Tree to Table founders grow friendship and business

It all started in a church in Oxford where a Finnish Miami graduate met a registered nurse and ended with both quitting their jobs to start a small business building tables.

Tree to Table, founded by Vilppu Anttila and Ryan Murphy, has seen a steady stream of business since its opening in January 2022.

Vilppu Anttila, originally from Finland, said he moved to the area after his dad brought the family over to take a job in Eaton. After graduating from Miami University in 2017 with degrees in engineering physics and mechanical engineering, Anttila married his girlfriend and began looking for a place to start his career.

What he also was looking for was a friend.

“I just remember one time praying and just asking God, ‘God would you give me a friend?’” Anttila said. “I went to church the next morning and Ryan was there. I remember thinking that morning, he might be that friend that I was asking for.”

Ryan Murphy, a registered nurse, came to town from the Cincinnati area around five years ago. After beginning work as a nurse, Murphy began to express some doubts over his career choice and looked for another way to get the most out of life.

“It’s a lot of student loans, and I had gone to school for a long time,” Murphy said. “It’s like, alright, well, you do that full-time for a couple of years, and it’s like 40 more years of this?”

To help fill his time away from work, Murphy said his wife, also working in the medical field as a pharmacist, would ask him if he was able to build some arts and crafts she would come across on Pinterest.

“It’s kind of fun to use your hands to see a picture, and then you make it roughly, and it’s a very satisfying feeling,” Murphy said. “I think woodworking is a really cool opportunity because it’s tangible, and a lot of work is intangible.”

The ability to fit work around life was a plus for Murphy, which was a change from his current job schedule that would prevent him from seeing his wife days at a time.

“After working corporate-type jobs for a while, out of necessity because of debt, it really, really made me value time,” Murphy said. “I really started thinking long enough, it’s like, this is not going to stop, so this is the track that we’ve been kind of put on, how do we step off it and maybe try something different where we actually just have time to be with people.”

After meeting with Anttila at church, the two partnered up and began work in the shop of Virgil Otto, an old mentor of Anttila who provided help with his senior design project.

“I just stopped by the shop to see him and I came to find out that he had like 10 years’ worth of projects that he was behind on,” Anttila said. “He needed a hip replacement, so he couldn’t do a lot of the physical labor, so we started going over there and helping out.”

As repayment, Otto began to give tips to the duo on their crafts.

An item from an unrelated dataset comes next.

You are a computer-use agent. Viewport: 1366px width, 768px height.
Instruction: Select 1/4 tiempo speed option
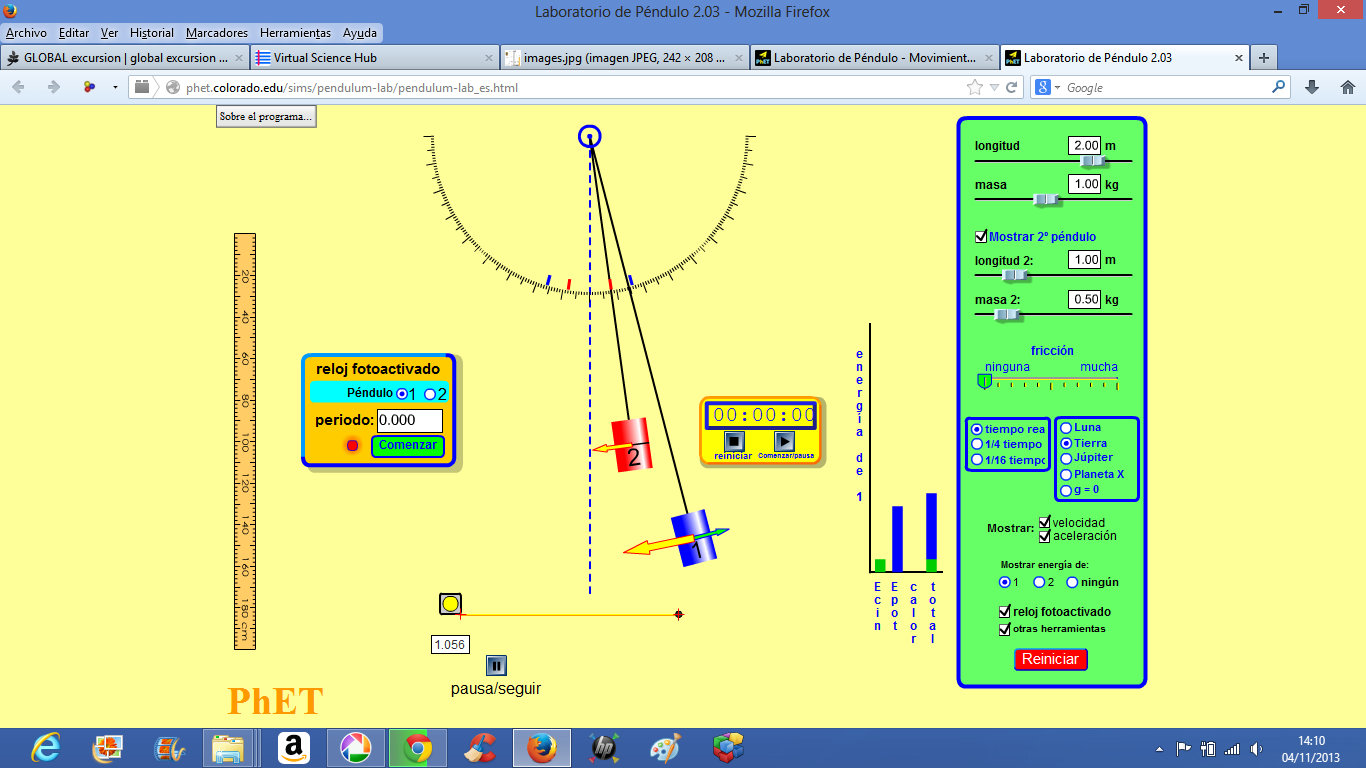977,444
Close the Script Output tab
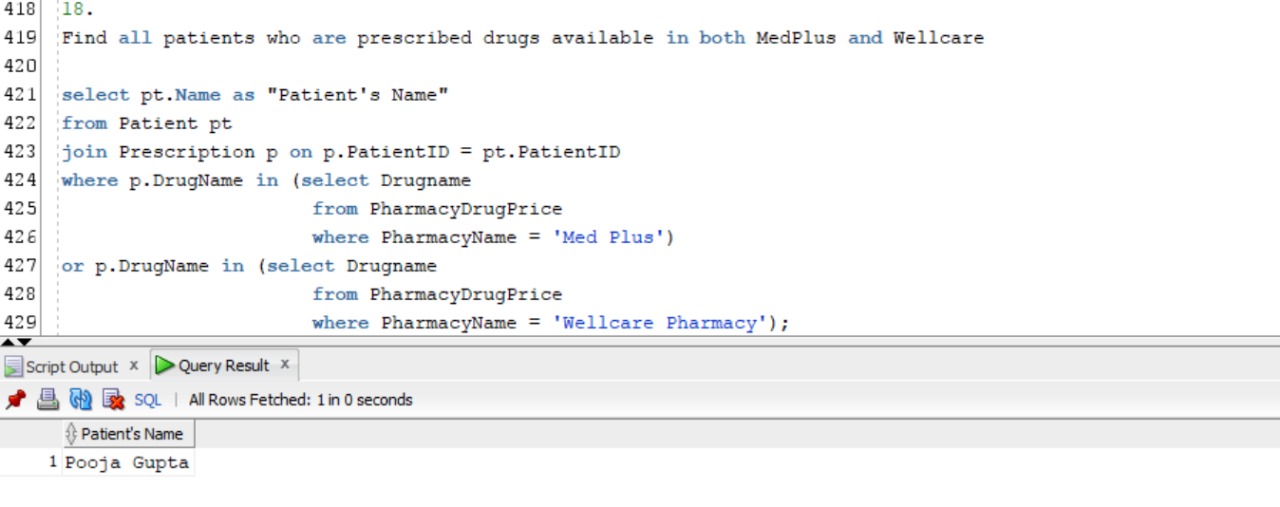Image resolution: width=1280 pixels, height=507 pixels. click(x=133, y=365)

After a while, Tree to Table was born, and Otto was more than happy to give up his workshop space to help.

“In that time, we started realizing like, maybe there’s a business here,” Anttila said. “neither one of us started entrepreneurship, we’ve never owned a business before, but it was just like, this could go somewhere.”

In the beginning stages of January 2022, the duo committed to two days a week, alongside their outside commitments, however, when business kept the two afloat, they decided to go full-time. They also decided to move out of Otto’s workshop, and store their own equipment in a barn off Stillwell Road in June.

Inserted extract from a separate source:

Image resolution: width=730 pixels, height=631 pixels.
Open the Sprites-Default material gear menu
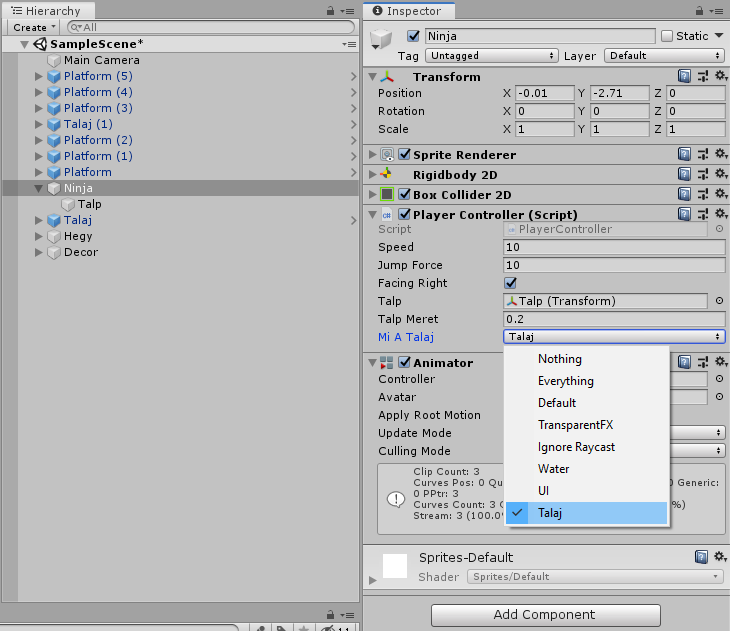click(x=718, y=557)
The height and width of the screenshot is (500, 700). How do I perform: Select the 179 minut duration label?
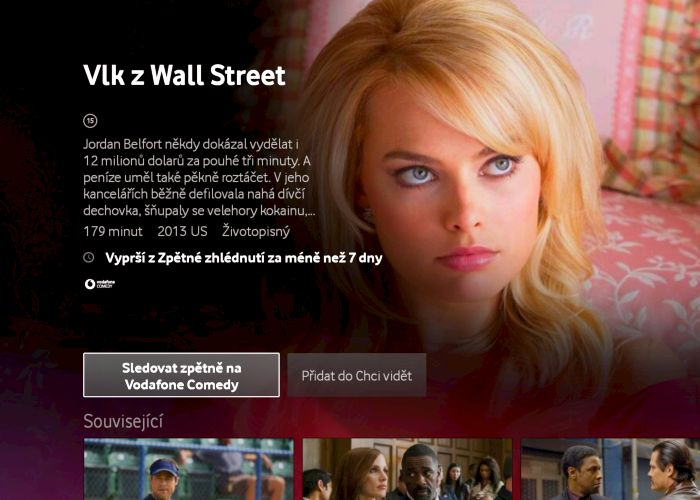[113, 231]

The two say although they’ve taken a risk, so far, it’s paying off. Business has been steady, their most recent accomplishment; a large community table in the popular college student coffee shop Kofenya Coffee House.

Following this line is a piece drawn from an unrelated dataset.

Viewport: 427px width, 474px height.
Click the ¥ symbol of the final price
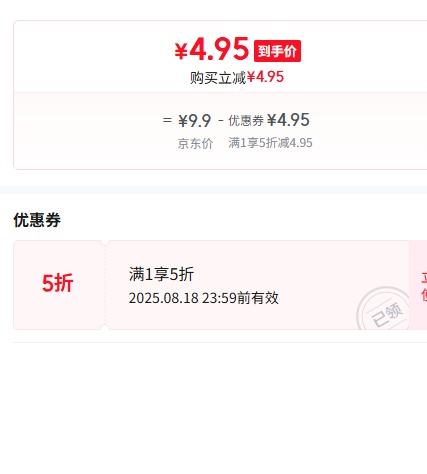[181, 52]
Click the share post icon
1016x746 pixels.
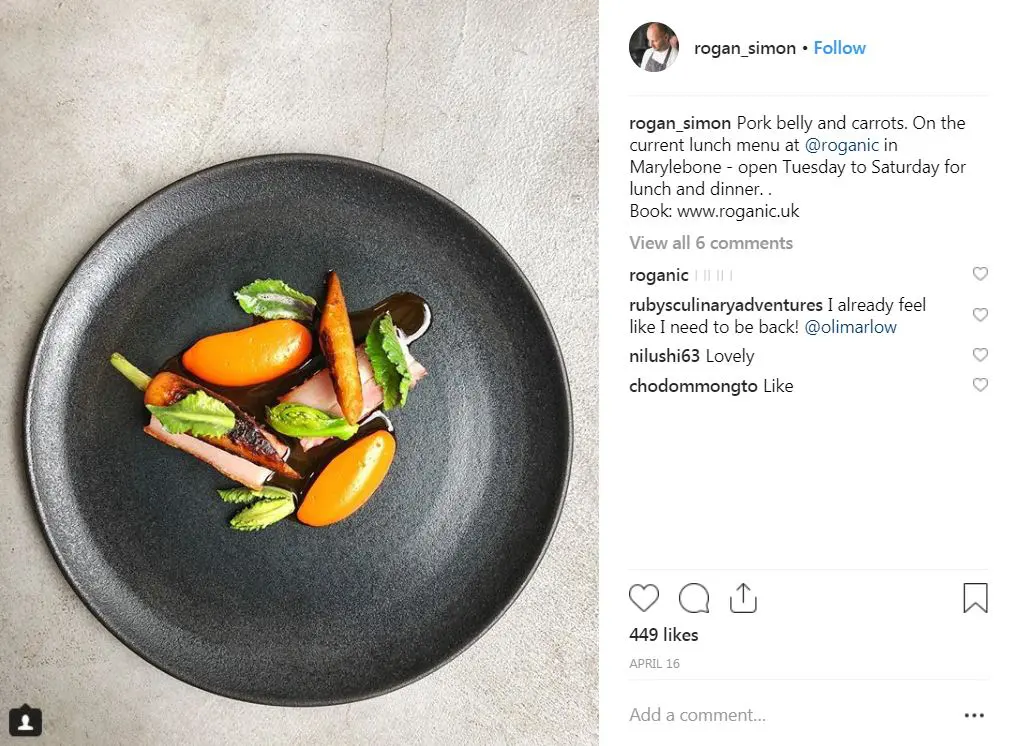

“I feel like the American dream was you get to work for yourself, and you do take risk, and there’s this level of unknown and uncertainty and dependence,” Anttila said. “I think we’re so risk averse as a culture these days, try to go for what’s comfortable, what’s steady, predictable, but many times it doesn’t work out that way.”

“Time is more valuable than money,” Murphy said. “And that’s being put to the test, but it’s good. There’s something about working for yourself.”